Jest to o tyle ważne na przyszłość, bo na koniec 2013 r. przestanie obowiązywać samorządy 60-procentowy wskaźnik zadłużenia w stosunku do wielkości budżetu. Zastąpi go indywidualny wskaźnik zadłużenia, powiązany z nadwyżką operacyjną. ? W Bydgoszczy nie ma zagrożenia, że wskaźnik ten zostanie przekroczony. W wyniku podjętych wcześniej działań zmierzających do naprawy finansów miasta, Bydgoszcz zachowa zdolność do udziału w nowej perspektywie unijnej, co jest gwarancją rozwoju miasta.
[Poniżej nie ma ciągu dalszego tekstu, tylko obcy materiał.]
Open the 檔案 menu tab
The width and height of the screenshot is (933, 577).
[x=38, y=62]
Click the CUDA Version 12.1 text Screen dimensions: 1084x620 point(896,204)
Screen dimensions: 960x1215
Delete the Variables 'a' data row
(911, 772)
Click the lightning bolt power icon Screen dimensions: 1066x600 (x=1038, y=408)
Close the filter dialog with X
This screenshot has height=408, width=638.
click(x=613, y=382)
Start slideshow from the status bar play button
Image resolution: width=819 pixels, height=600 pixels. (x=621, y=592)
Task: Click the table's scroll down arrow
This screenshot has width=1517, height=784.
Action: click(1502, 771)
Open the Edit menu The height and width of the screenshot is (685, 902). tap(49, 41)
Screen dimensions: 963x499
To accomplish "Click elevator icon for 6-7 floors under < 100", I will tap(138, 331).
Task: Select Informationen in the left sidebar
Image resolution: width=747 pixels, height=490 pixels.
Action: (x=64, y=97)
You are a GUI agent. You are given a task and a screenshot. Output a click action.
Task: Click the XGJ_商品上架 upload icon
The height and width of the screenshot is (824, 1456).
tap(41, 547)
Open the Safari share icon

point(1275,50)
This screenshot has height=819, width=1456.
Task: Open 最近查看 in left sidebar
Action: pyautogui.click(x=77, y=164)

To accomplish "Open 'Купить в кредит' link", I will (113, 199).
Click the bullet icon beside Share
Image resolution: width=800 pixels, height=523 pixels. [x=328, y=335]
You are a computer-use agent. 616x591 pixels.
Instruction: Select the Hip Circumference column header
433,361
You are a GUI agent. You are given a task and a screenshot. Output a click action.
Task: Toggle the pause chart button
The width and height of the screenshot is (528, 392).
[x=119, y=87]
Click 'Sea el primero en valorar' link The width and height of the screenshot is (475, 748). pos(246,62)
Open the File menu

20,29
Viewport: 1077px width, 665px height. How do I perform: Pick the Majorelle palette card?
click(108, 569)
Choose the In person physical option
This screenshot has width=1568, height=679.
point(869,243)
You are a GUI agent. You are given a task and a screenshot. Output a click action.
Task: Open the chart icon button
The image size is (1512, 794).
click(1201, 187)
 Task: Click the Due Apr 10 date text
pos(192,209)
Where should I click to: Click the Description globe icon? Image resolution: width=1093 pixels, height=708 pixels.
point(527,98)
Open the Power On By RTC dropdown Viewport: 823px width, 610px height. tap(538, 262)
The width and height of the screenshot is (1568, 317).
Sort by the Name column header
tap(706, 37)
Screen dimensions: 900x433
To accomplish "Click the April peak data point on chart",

Jednocześnie zachowaliśmy zdolność kredytową, mamy dobre ratingi. Nowe wskaźniki dają nam szansę na to, żeby mieć prawo do zaciągnięcia kredytów i tym samym możliwości inwestowania na większą skalę. To jest nadrzędny cel miasta: rozwój poprzez inwestycje ? zaznaczył skarbnik Piotr Tomaszewski.

Skarbnik Piotr Tomaszewski zaznaczył, że znakomite wyniki w realizacji uchwalonego przez Radę Miasta budżetu wymagały dużego wysiłku służb finansowych, ale podkreślił również istotną rolę prezydenta miasta w tym działaniu. – Racjonalizm prezydenta Bruskiego jest czymś rzadkim, nawet patrząc na biznes, z którym przedtem miałem do czynienia – zaświadczył Piotr Tomaszewski.